EXERCISE — Retype every line from the one containing "The width and height of the screenshot is (993, 620)." through the last line of the records below, both included; leave out the pictures.

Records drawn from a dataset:
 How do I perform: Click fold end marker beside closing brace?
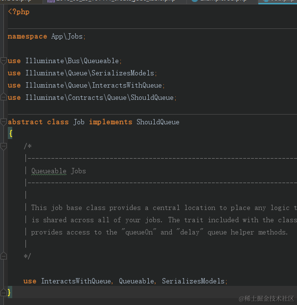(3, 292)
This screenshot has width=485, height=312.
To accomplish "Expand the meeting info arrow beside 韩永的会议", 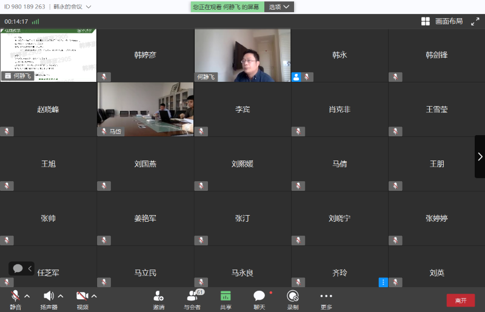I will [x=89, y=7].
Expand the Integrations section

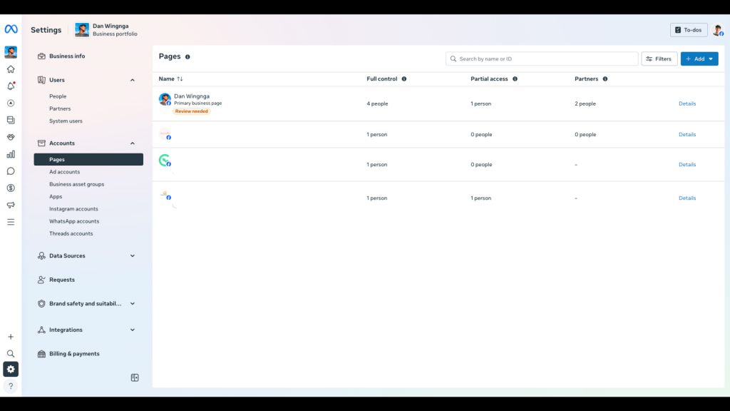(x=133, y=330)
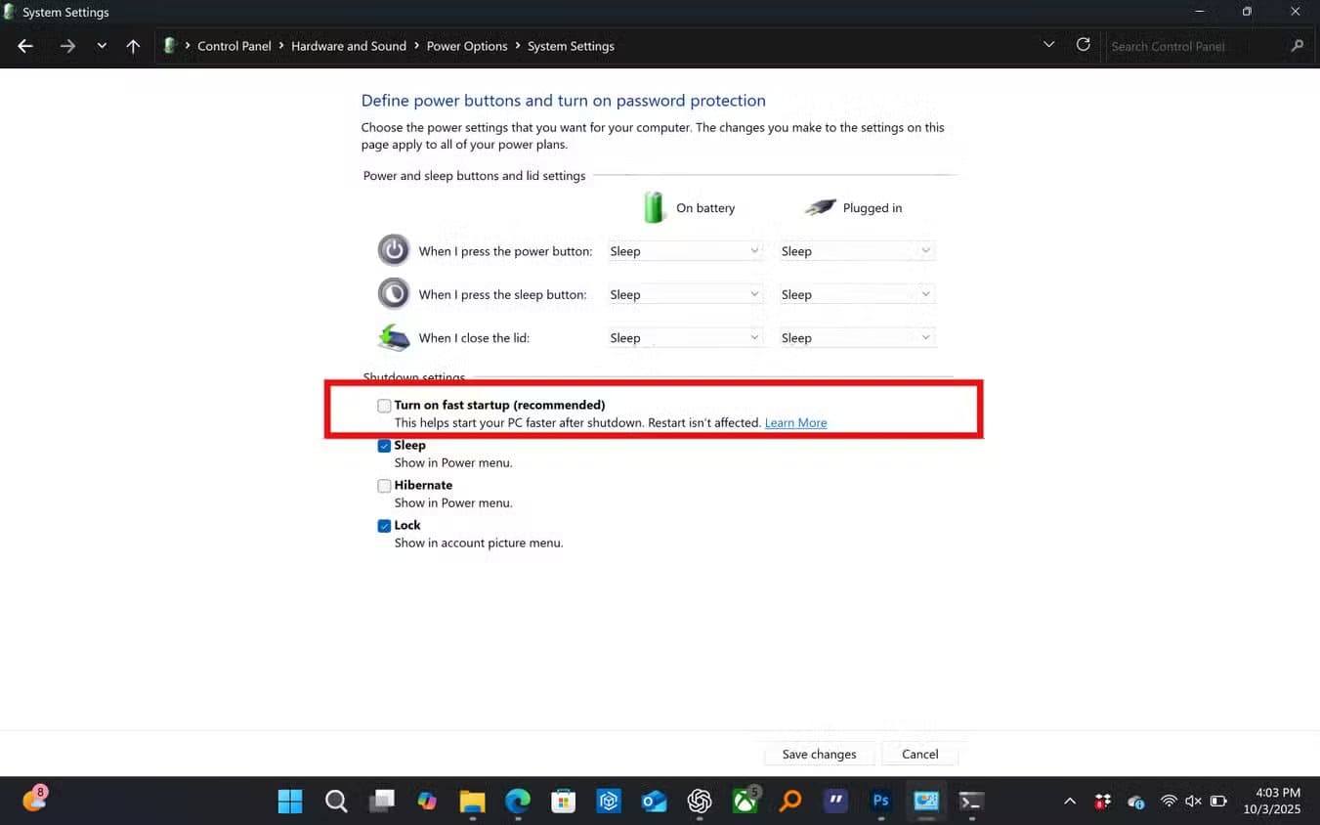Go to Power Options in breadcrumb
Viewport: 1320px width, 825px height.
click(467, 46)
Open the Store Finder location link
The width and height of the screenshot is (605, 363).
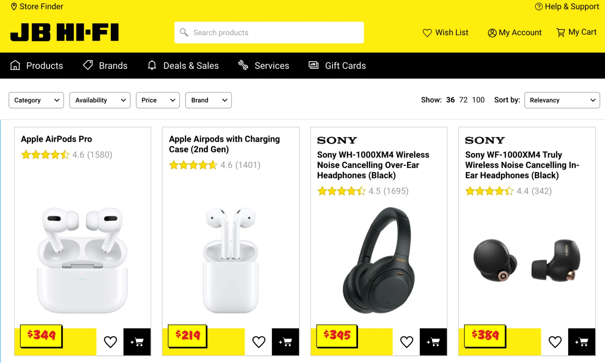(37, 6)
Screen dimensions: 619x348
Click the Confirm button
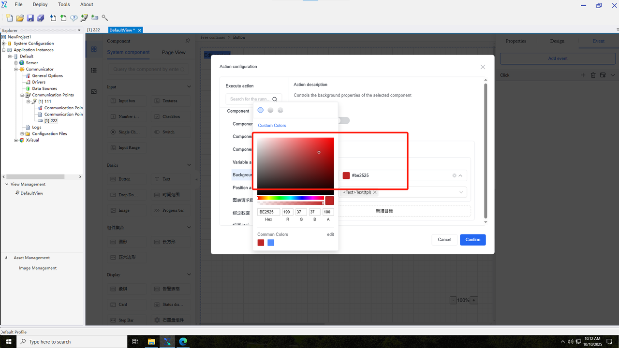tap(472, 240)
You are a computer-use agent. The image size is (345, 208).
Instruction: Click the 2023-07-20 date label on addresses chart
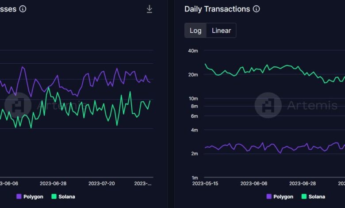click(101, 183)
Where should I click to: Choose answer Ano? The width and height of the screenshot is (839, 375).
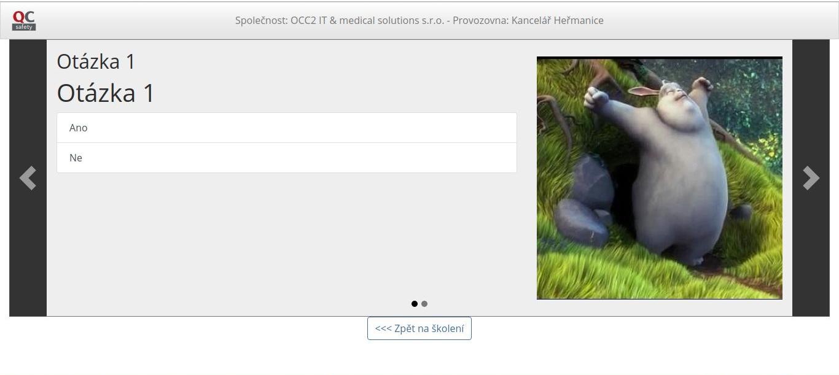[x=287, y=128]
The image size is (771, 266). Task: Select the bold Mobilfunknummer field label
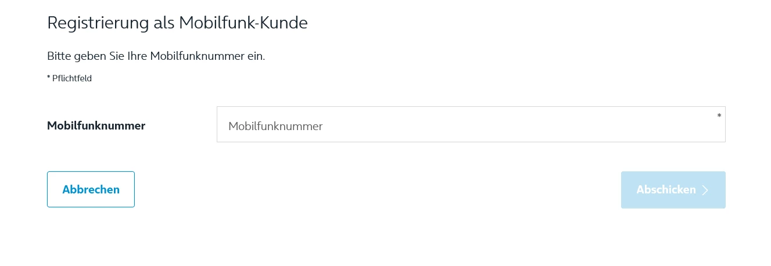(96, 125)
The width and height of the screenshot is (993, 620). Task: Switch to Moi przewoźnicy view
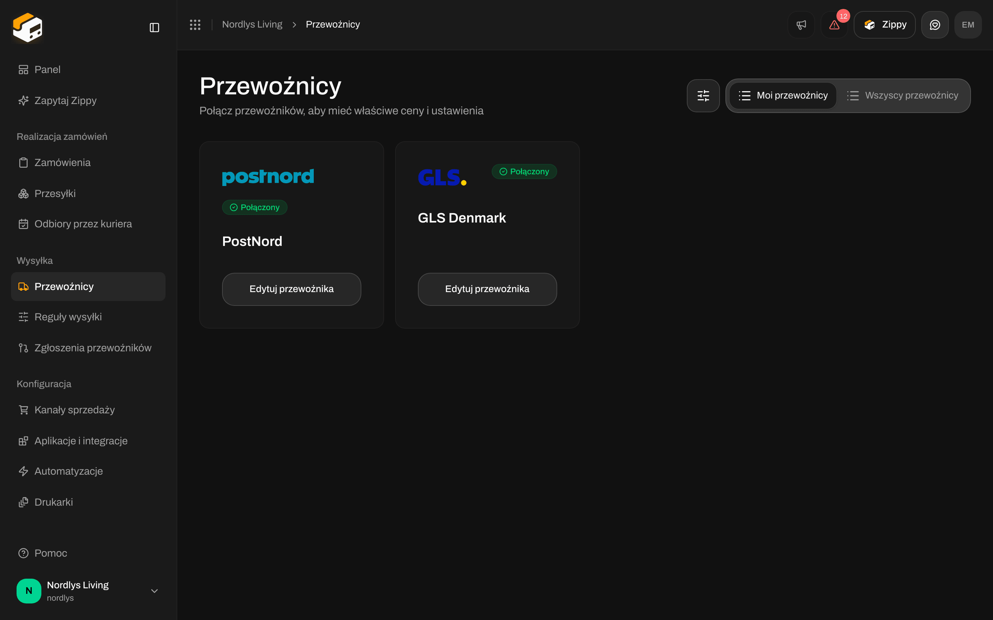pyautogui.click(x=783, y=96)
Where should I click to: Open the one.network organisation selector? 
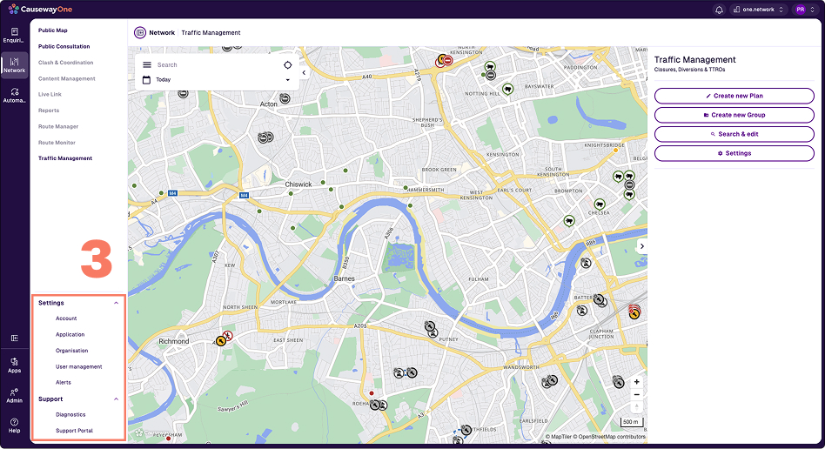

EXERCISE RESULT —
The width and height of the screenshot is (993, 620). Task: Switch to Moi przewoźnicy view
pyautogui.click(x=783, y=96)
Where should I click to: Open the one.network organisation selector? 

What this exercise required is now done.